A whole-house fan is home ventilation taken to the highest level. These powerful ceiling-mounted fans make your entire home the vent, inducing a strong negative pressure inside the house that draws fresh outdoor air in through open windows while exhausting stale indoor air out through attic vents. When a unit is idle, insulated louvers automatically close to prevent cooling or heating loss.
- While they can’t completely replace air conditioning, in climates like Baltimore with temperate nights and mornings, these major air movers keep homes comfortable all night with a wind chill effect of fresh, cool air in motion. In the morning, they may delay cranking up the A/C by several hours, as well.
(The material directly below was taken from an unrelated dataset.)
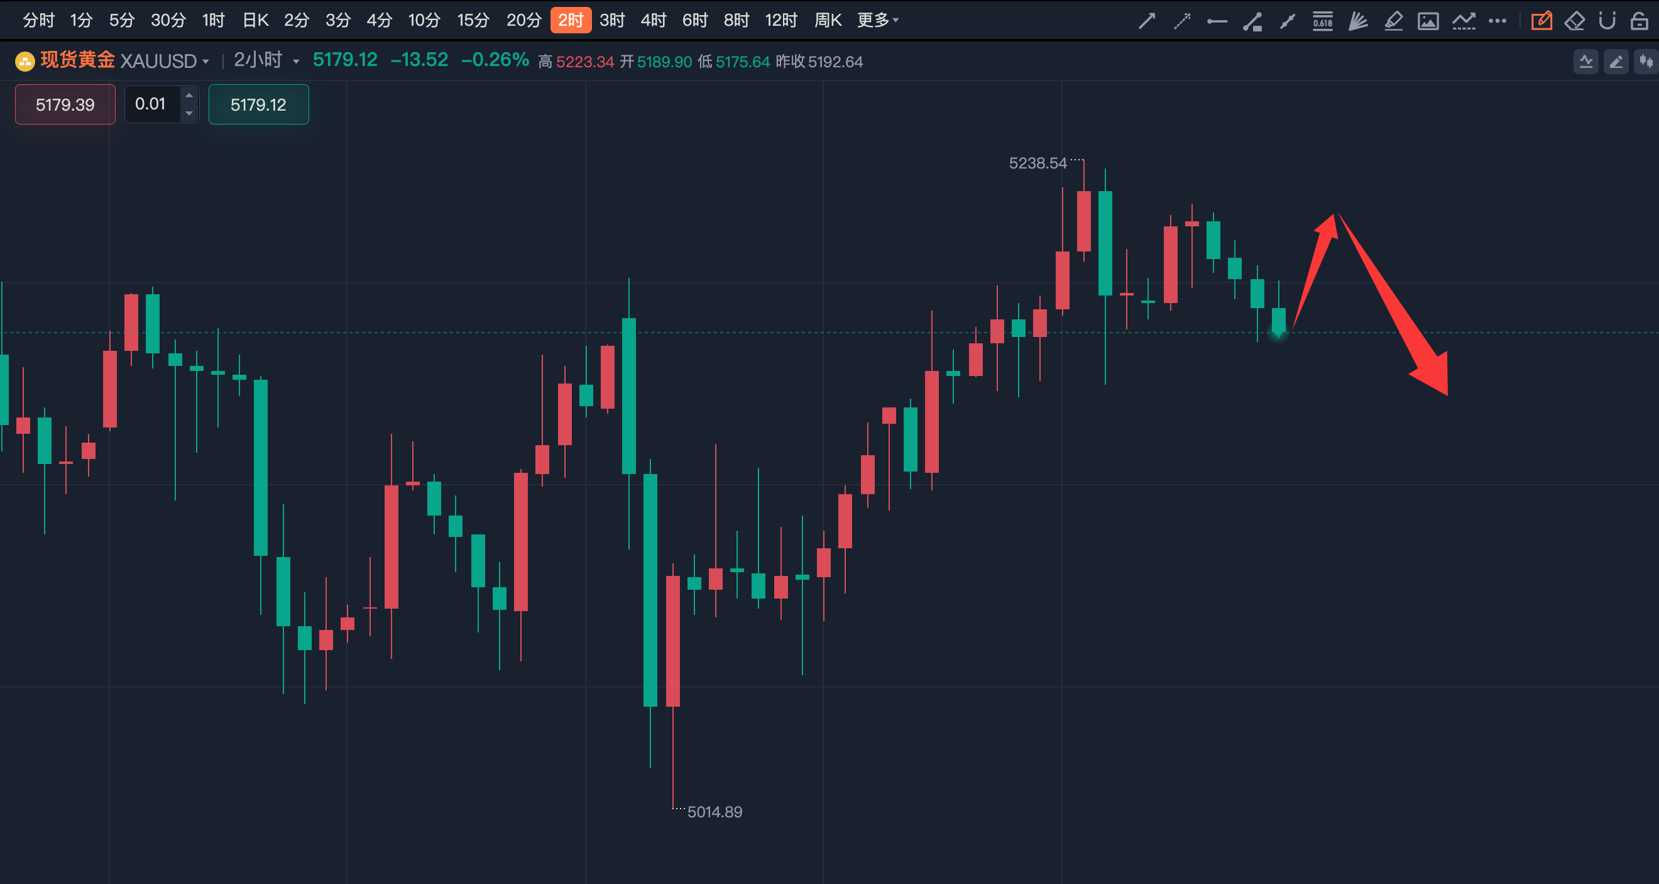This screenshot has height=884, width=1659.
Task: Open the XAUUSD symbol dropdown
Action: [205, 62]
- While a typical residential cooling system draws about 3,500 watts of electricity, the average 1/4- or 1/2-horsepower whole-house fan consumes only 120 to 600 watts, depending on the speed setting. For every hour you can stay comfortably cool with whole-house ventilation instead of air conditioning, you’re both saving money and conserving energy resources.
- Indoor air quality also benefits from the whole-house approach. In today’s tightly-sealed, energy efficient homes, air stagnates and indoor pollutants and humidity accumulate. The power of whole-house ventilation rapidly flushes the entire interior of the home, purging stale air and water vapor and renewing your indoor environment.
Whole-house fans are available in both direct-drive and belt-driven models. Rated by cubic feet per minute (CFM) of air movement, when properly sized, a fan should turn over the entire household air volume every two to three minutes. The general sizing formula for a residence with 8-foot ceilings is to multiply total square footage by three, and then select a whole-house fan with a CFM rating closest to that figure. Following that example, a 1,500 square foot home would require a fan rated for 4,500 CFM.